Bir Depremzedenin Tarihsiz Günlüğü - Sümeyra Öztimur (Türkçe Öğretmeni)

A+ A-

                Bir hikâye anlatmak istedim bugün. Günler sonra bir hikâye… Sahi son hikayem hangi tarihte yayınlanmıştı? Hatırlamıyorum. Zaman, artık eskisi gibi işlemiyor bizde. Bir şey anlatacaksak depremden şu kadar gün önce, depremden bu kadar gün sonra yahut depremin bilmem kaçıncı günü diyoruz. Afet, bilinen tüm teamülleri yıkıp geçerken zaman, takvim ve saatten azade işler oldu.
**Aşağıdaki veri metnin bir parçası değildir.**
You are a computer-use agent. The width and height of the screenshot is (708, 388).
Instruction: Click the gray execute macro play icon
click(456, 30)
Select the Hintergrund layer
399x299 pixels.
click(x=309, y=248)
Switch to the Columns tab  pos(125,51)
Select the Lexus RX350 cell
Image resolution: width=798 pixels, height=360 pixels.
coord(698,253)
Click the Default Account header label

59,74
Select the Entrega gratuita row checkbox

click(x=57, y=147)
                Yorgun, bitkin hatta tükenmeye bir kala oturdum nihayet klavyenin başına. Anlatma isteği ile susma orucu arasında defalarca gittim geldim. Boğazıma diken gibi saplandı sözcükler. Yüreğimin bir ucundan acı ve umutsuzluk, diğer ucundan haykırma arzusu ve öfke çekti. Hiçbirine cevap verecek takati yoktu garibimin. Uykuya sığındı çoğu zaman. Uyuyup uyandığında bir kafa karışıklığı uğradı hiç sormadan. Gerçekten yaşanmış mıydı bu büyük trajedi? Bir kitapta okuyup etkisi altında mı kalmıştı yoksa narin ve naif ruhum? Yok, değildi. Zira hiçbir yazar beceremezdi bu kadar acıyı üst üste koyup yazmayı.
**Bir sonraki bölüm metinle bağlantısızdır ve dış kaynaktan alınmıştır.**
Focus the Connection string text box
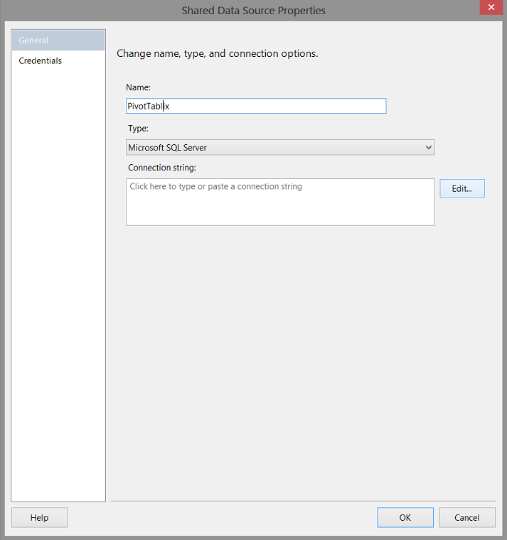507x540 pixels. pyautogui.click(x=280, y=206)
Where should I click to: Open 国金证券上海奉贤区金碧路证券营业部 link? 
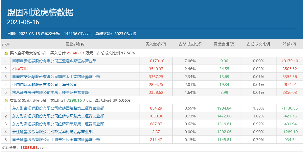click(x=56, y=140)
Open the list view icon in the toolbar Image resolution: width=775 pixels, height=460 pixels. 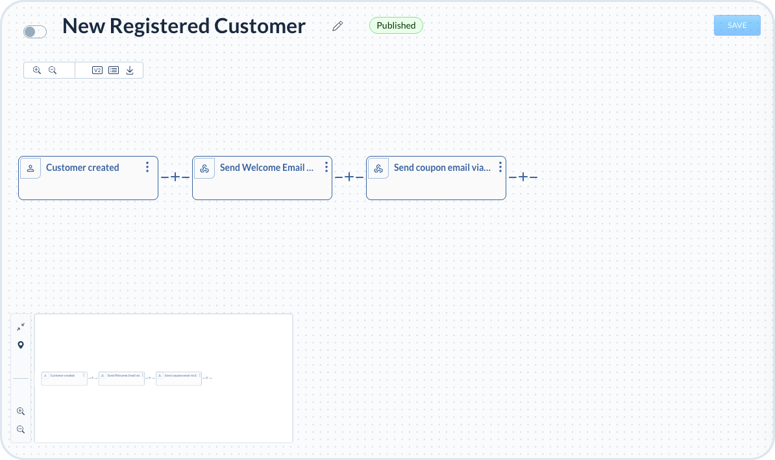click(x=114, y=70)
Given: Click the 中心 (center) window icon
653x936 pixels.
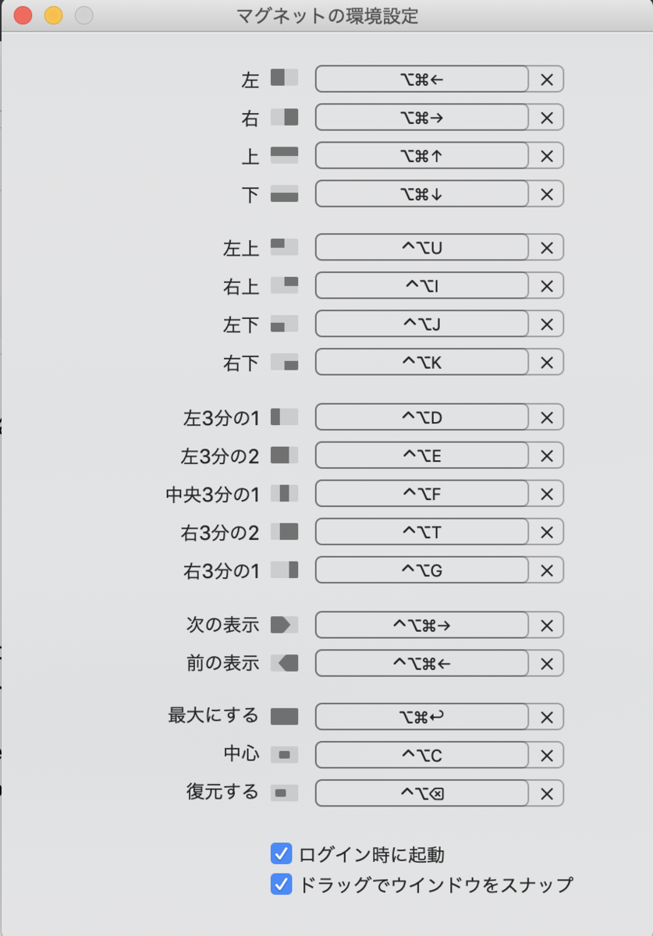Looking at the screenshot, I should click(x=284, y=754).
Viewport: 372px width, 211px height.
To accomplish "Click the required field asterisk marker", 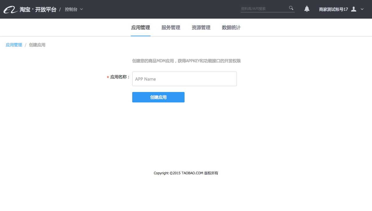I will pyautogui.click(x=108, y=77).
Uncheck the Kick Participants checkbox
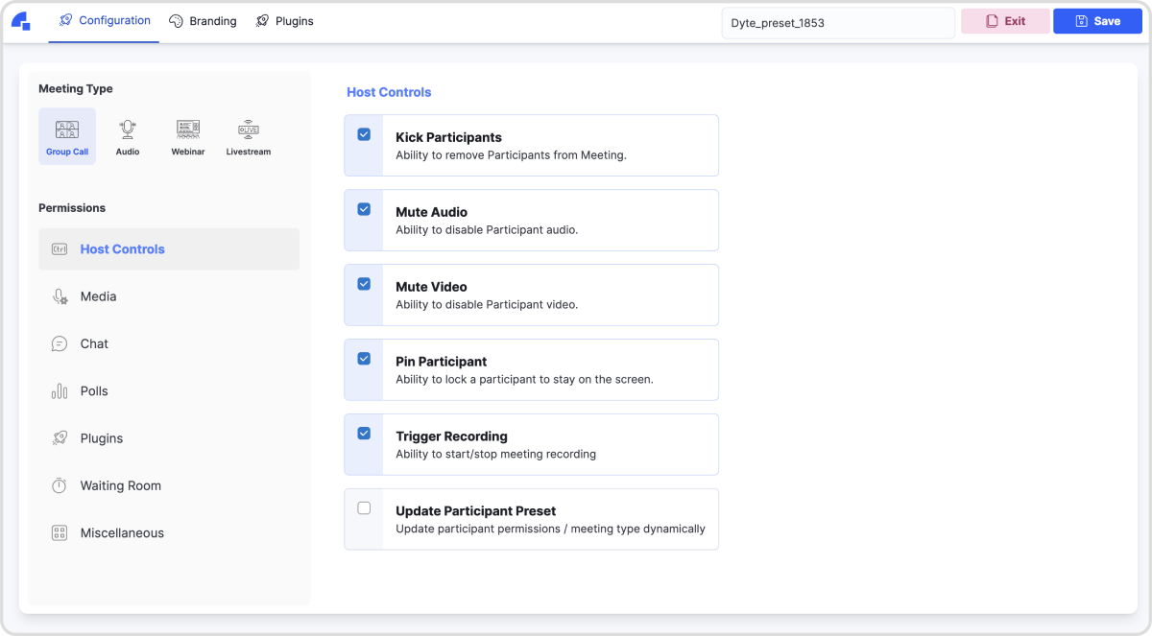This screenshot has height=636, width=1152. click(x=364, y=134)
                Neresinden tutayım, nasıl anlatayım bilmiyorum ki… Beynimin anılar bölümüne kazınan hangi kareden başlasam dile getirmeye? Halimi tarif etmem gerekse şöyle derim: Hiç tanımadığım bir insanla karşılıklı oturtmuşlar beni. Seçilmiş değil zorunlu bir oturuş… O bana daha önce hiç bilmediğim, hiç karşılaşmadığım bir şeyler anlatıyor. Korkuyorum, acıyorum, kanıyorum. Zihnimdeki hiçbir veriyle eşleşmiyor anlatıları. Tanımıyorum, anlamlandıramıyorum. Ne diyeceğimi şaşırmış vaziyette gözlerimin yuvalarından çıkma isteğini ani bir refleksle ellerimle bastırıyorum. Donsam mı, kaçsam mı, savaşsam mı? Karar veremiyorum.

                Deprem gecesi, takriben bire kadar tez yazmakla uğraştım. Kitaplar, makale ve dergiler arasında kaybolmuştum. Çok çabalıyordum, bu dönem bitseydi de kurtulsaydım. Ben gün boyu uğraşırken oğlum evin içinde amaçsızca geziniyor, ben de yeterince ders çalışmamasından şikayetleniyordum. Yatmadan hemen önce tartıştık. Freni boşalmış kamyon gibi atıldım üstüne ve sürdüm önüne zehir zemberek kelimelerimi. Gözleri dolu dolu yatağına gidişi hiç aklımdan gitmiyor. Ben de yattım sonra.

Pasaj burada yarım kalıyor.